Privacy: Stop Employers Prying into Your Life Archives

“Can a prospective employer ask if I smoke, or if I have a mortgage?”

Published on May 6th, 2011 by Alan L Sklover

Question: Can a prospective employer tell me they will only hire me if I already have health insurance? Can they ask if I smoke, if so, how much a day, and if I suffer any health problems as a result? Can they ask me if I bought my home, how did I get a mortgage, and if I purchased it by cash, from where were those funds derived?

Terre Haute, Indiana

Answer: Dear Beth:

As you probably know, I am not licensed to practice law in Indiana. However, based on a brief review of Indiana law, and my almost 30 years of experience, I believe the answers to your questions are all “Yes.” Let me explain:

1. Employers cannot refuse to hire people based on certain criteria or categories; all other criteria and categories are permissible.
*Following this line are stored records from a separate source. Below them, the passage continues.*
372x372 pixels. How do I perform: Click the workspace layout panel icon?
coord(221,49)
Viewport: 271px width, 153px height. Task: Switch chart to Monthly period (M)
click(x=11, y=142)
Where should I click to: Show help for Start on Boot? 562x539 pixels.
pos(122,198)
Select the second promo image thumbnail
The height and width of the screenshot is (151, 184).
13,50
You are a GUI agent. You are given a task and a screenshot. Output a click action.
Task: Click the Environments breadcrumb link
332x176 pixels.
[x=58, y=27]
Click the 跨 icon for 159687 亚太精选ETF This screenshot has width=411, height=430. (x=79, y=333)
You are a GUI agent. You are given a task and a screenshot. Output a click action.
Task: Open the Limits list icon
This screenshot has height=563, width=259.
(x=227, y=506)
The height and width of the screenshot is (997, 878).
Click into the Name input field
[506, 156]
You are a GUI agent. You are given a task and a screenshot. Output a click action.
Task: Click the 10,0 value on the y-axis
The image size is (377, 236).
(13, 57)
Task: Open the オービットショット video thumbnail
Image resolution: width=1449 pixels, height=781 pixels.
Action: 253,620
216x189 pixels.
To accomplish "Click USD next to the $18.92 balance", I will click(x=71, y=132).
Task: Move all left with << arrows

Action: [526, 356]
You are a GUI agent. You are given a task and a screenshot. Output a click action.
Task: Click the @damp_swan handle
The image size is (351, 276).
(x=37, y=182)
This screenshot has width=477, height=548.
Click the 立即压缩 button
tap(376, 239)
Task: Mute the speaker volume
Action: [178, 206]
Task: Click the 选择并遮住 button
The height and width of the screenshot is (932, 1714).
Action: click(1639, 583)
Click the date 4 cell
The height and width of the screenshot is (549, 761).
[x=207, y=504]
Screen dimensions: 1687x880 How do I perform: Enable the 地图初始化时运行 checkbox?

Though the law in different states say slightly different things, in general the law says that an employer cannot refuse to hire people based on their age, gender, religion, race, nationality, disability and a few other categories, such as sexual orientation in certain cities and states. However, it is entirely legal to refuse to hire based on a person’s height, whether a person can use a computer, whether a person has big ears, and thousands of other criteria. Many people believe – mistakenly – that any kind of “discrimination” is illegal. They are wrong; only certain types of discrimination are illegal.

2. For an employer to be held legally accountable for any question(s) asked in an interview, the questions have to be reasonably connected to an impermissible “criteria or category.” So, it can be considered illegal discrimination to ask a prospective employee: (a) if she practices a certain religion; (b) what his racial background is, or (c) if a woman plans to have another child. Such questions give rise to an inference of illegal discrimination. Whether you enjoy reading mystery novels would not seem to be connected to illegal discrimination.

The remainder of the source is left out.